* _Exercise instructions_: Below are entries with pictures in them. Output exactly the lines starting at the line with "Viewport: 672px width, 618px" and ending at the line with "Where should I", both included, but not the pictures.

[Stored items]
Segment Open

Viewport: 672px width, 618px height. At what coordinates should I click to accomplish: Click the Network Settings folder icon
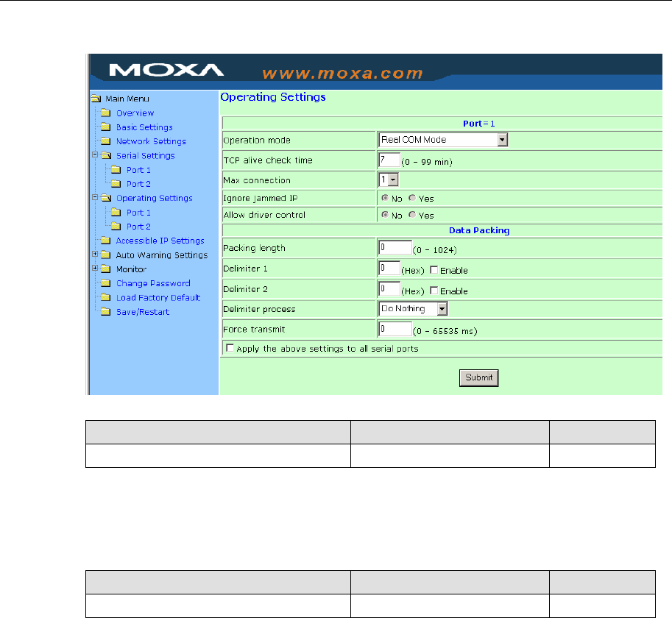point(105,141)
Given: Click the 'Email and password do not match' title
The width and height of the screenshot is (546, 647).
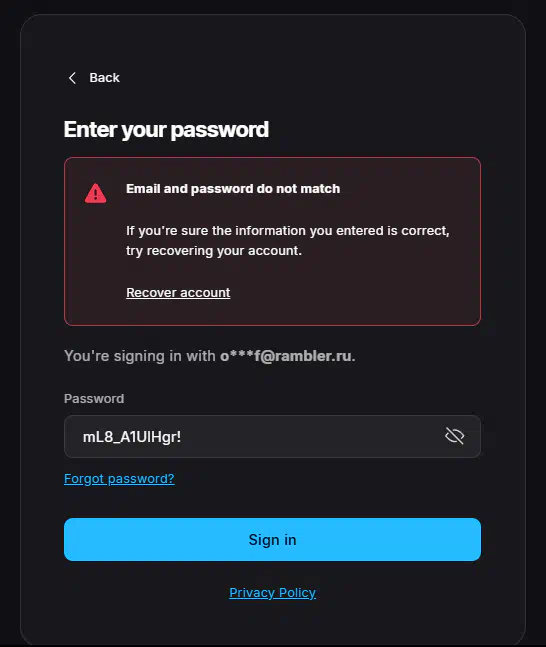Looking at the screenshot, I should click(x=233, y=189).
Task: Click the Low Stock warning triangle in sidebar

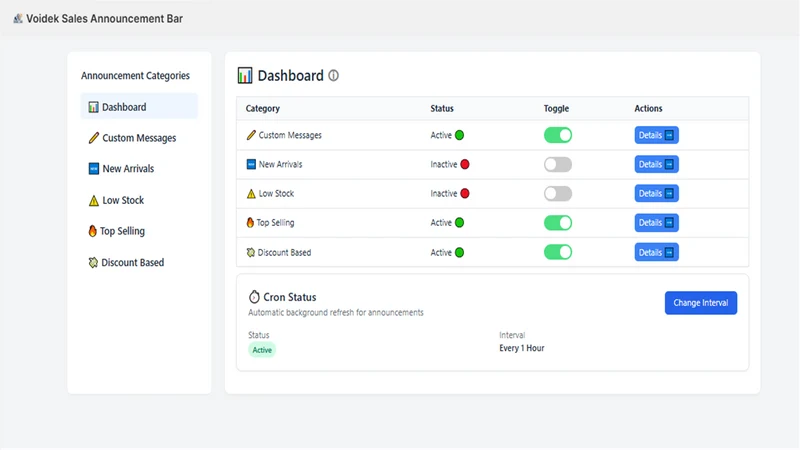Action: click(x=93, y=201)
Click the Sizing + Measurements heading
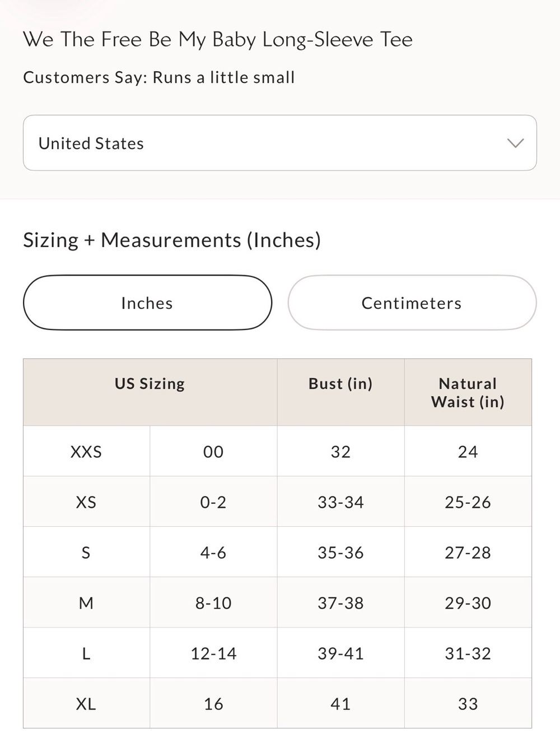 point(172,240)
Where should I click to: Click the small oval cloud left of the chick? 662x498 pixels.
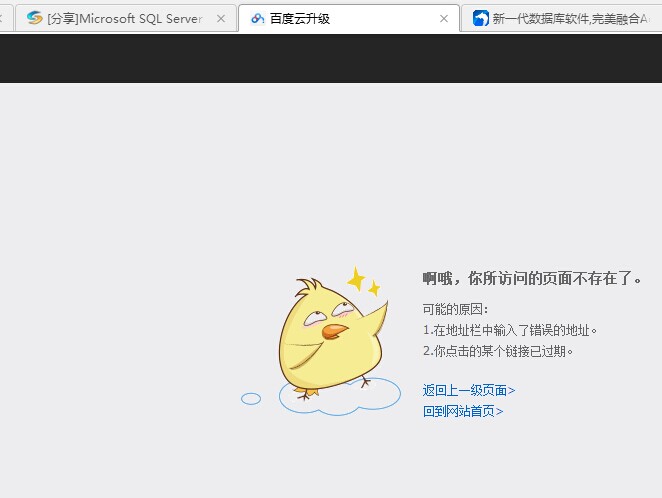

Segment Closed
Segment Open

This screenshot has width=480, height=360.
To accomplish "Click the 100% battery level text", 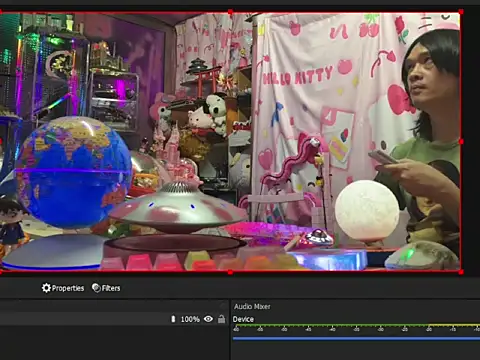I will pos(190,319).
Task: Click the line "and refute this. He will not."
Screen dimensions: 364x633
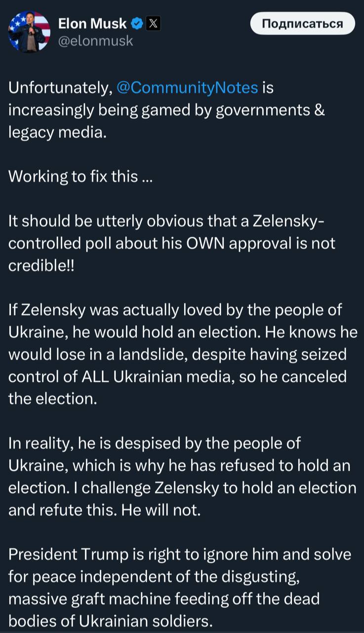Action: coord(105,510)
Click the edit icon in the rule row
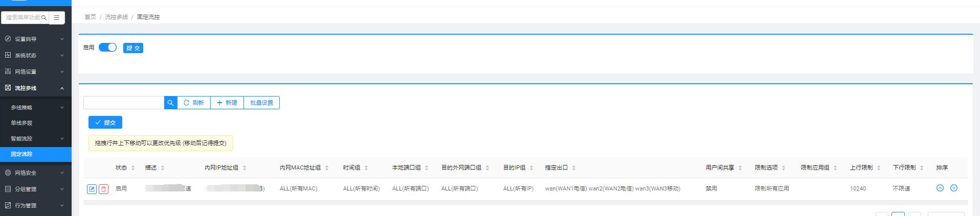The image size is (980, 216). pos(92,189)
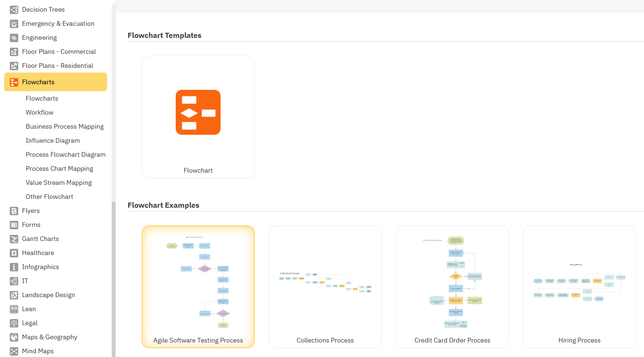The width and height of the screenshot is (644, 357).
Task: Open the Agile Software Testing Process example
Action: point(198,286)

Segment Closed

* _Task solution_:
Viewport: 672px width, 618px height. At what coordinates should I click to accomplish: Click the Network Settings folder icon
point(105,141)
Given: Click the 'Email and password do not match' title
The width and height of the screenshot is (546, 647).
Looking at the screenshot, I should click(x=233, y=189).
Task: Click the Low Stock warning triangle in sidebar

Action: click(x=93, y=201)
Click the Sizing + Measurements heading
 point(172,240)
Where should I click to: Click the small oval cloud left of the chick? 662x498 pixels.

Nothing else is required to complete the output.